ASSIGNMENT – Would you reproduce exactly the lines below from the one holding "Task: Copy the widget embed code" through the one holding "Task: Click the rendered-doc", inclusive, and no others?

AVAILABLE RECORDS –
════════════════
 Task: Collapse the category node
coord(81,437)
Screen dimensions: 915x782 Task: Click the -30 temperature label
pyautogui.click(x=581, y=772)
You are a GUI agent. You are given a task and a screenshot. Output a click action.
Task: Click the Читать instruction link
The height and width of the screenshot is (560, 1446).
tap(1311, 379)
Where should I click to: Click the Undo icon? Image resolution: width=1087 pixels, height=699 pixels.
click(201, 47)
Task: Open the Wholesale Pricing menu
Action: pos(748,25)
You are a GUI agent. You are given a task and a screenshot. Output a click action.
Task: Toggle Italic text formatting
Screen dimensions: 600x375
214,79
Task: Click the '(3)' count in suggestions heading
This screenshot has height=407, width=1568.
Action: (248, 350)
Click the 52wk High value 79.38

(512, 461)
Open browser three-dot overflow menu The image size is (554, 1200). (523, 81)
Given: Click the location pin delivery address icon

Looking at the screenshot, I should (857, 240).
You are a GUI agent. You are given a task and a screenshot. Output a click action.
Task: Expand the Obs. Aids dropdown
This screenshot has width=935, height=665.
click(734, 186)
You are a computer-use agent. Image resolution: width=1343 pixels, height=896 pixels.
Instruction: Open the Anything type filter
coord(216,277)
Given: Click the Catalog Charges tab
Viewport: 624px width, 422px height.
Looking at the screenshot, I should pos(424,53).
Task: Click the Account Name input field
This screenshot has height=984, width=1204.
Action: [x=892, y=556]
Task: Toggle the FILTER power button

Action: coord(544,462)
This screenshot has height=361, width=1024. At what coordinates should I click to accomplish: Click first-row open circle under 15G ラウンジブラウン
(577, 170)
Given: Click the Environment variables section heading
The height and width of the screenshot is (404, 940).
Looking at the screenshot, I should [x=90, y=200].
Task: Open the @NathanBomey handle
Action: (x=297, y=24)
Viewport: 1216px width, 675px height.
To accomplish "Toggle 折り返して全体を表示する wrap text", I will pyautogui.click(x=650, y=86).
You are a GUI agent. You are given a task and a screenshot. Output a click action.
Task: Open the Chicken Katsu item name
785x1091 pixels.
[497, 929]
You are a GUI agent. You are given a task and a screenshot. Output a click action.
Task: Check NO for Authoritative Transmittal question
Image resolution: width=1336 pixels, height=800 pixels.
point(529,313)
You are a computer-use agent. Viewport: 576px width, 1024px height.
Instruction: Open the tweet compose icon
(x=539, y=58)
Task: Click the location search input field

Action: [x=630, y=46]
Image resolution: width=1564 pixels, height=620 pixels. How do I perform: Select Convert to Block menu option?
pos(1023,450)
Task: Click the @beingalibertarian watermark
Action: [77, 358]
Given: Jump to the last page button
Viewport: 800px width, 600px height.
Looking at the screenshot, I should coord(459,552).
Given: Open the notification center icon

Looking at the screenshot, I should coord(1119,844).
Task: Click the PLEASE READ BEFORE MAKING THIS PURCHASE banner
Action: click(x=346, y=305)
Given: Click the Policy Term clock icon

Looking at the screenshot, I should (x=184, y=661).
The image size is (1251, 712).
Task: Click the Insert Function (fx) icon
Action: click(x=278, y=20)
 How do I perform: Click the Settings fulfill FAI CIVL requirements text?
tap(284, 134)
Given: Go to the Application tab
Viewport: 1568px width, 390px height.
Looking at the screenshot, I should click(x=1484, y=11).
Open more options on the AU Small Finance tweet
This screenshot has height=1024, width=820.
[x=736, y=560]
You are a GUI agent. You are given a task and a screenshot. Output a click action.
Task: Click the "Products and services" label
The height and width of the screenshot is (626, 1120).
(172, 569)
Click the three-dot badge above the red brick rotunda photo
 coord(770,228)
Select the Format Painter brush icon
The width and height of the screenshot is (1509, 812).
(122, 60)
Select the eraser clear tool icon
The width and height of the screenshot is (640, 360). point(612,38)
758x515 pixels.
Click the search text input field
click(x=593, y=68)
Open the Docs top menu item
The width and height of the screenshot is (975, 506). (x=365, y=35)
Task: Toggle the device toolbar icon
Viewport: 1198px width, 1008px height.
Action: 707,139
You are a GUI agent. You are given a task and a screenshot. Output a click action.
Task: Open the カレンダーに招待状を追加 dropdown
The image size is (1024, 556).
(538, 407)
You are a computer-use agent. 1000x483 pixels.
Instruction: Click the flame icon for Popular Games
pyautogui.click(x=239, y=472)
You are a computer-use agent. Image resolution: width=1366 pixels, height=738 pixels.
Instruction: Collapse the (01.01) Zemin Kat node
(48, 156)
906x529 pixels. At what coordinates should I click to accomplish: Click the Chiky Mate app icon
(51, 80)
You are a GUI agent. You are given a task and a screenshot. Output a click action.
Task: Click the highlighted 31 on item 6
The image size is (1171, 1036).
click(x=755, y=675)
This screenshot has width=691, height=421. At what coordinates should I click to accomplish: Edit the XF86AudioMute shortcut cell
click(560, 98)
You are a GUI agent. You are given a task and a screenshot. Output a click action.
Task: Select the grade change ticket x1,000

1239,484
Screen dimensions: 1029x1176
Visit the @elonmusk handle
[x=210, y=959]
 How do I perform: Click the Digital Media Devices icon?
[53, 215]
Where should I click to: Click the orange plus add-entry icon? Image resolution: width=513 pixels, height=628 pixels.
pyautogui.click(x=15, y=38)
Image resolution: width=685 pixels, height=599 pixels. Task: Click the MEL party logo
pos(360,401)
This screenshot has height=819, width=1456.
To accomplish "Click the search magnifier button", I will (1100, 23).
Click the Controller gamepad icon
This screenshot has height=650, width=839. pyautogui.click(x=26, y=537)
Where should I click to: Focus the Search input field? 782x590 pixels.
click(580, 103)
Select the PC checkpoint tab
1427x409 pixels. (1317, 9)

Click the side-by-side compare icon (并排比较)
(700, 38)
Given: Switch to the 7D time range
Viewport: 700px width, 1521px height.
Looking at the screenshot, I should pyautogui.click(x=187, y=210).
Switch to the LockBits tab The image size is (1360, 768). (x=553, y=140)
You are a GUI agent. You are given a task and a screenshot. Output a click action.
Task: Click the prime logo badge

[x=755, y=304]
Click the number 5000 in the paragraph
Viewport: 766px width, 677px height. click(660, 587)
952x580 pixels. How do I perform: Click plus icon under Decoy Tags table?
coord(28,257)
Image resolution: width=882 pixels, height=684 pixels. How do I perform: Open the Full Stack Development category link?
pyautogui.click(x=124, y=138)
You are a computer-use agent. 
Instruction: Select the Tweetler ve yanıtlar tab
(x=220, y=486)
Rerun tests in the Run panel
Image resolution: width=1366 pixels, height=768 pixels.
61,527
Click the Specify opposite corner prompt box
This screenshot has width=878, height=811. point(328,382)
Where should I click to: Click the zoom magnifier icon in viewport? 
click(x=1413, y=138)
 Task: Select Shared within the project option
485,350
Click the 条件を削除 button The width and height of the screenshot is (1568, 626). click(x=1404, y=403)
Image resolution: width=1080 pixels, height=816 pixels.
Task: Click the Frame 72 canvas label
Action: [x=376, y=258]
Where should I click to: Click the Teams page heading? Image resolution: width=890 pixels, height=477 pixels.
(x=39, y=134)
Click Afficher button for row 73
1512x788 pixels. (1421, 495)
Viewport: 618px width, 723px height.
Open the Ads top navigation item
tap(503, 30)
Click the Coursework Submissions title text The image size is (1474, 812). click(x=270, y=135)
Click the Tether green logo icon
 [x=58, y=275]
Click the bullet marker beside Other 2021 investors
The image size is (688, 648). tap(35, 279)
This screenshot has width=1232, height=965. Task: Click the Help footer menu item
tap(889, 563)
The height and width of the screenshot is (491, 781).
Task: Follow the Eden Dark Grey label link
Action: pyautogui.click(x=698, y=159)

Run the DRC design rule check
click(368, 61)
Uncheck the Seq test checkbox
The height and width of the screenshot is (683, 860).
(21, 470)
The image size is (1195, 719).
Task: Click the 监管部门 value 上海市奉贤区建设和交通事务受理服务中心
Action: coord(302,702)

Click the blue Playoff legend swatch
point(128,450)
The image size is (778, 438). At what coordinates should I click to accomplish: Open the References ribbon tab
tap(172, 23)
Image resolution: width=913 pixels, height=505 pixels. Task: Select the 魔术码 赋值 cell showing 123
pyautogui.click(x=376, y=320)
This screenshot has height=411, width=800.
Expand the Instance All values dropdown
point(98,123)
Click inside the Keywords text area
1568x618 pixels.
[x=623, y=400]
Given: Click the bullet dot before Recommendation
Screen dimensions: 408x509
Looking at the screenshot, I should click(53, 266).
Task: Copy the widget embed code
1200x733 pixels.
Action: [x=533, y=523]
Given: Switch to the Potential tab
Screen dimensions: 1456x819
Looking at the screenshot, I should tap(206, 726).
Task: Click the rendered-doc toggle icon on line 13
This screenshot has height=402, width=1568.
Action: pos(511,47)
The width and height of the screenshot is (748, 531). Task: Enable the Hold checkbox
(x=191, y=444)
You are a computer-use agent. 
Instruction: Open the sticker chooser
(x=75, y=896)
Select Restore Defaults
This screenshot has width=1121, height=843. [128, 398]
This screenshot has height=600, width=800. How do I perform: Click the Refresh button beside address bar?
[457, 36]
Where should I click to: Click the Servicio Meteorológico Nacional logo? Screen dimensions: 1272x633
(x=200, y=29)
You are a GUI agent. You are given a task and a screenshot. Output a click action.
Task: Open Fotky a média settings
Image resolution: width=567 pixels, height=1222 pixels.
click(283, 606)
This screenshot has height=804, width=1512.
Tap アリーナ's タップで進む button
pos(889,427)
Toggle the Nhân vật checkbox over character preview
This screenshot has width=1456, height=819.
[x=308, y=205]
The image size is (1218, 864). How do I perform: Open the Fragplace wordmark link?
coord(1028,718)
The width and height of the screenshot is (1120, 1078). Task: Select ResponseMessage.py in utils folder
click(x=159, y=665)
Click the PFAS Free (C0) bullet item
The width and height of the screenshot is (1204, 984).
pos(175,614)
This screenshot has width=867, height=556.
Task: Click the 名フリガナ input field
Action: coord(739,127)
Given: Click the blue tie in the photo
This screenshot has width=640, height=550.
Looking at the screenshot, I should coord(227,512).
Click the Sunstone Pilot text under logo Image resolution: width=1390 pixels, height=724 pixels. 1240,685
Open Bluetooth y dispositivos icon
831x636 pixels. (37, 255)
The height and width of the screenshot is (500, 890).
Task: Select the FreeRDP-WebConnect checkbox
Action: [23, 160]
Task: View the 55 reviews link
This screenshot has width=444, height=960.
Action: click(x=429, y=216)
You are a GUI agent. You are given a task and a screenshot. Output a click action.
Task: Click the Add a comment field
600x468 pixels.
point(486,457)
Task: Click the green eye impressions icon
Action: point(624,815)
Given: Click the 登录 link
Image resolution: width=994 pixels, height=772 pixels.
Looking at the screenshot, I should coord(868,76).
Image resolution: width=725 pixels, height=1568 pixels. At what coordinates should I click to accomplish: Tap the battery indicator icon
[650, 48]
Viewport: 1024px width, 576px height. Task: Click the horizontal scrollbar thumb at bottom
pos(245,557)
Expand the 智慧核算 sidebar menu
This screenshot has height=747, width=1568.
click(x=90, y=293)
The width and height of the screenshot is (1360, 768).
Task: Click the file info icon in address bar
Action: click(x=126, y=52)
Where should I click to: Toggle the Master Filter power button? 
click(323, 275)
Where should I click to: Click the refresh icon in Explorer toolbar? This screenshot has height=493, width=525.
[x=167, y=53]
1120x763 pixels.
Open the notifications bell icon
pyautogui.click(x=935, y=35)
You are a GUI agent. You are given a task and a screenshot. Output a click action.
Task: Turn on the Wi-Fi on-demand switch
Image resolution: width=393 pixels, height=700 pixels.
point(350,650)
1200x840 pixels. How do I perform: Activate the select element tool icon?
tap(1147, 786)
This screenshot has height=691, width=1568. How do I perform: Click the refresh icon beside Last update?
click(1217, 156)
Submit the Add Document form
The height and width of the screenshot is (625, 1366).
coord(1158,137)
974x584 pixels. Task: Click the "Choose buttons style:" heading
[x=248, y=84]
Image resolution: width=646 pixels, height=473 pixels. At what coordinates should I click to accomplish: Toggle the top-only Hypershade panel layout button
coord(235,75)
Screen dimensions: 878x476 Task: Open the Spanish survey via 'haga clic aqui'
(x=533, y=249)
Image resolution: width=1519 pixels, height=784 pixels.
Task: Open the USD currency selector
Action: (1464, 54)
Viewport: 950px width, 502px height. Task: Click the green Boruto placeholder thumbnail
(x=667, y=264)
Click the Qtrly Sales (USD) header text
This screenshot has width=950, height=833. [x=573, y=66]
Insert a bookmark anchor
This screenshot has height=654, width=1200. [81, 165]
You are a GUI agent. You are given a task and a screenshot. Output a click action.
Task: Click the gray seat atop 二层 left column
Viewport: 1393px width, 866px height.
════════════════
REPLY TO THE TASK –
Task: Copy the widget embed code
1200x733 pixels.
Action: [x=533, y=523]
Given: Switch to the Potential tab
Screen dimensions: 1456x819
Looking at the screenshot, I should tap(206, 726).
Task: Click the rendered-doc toggle icon on line 13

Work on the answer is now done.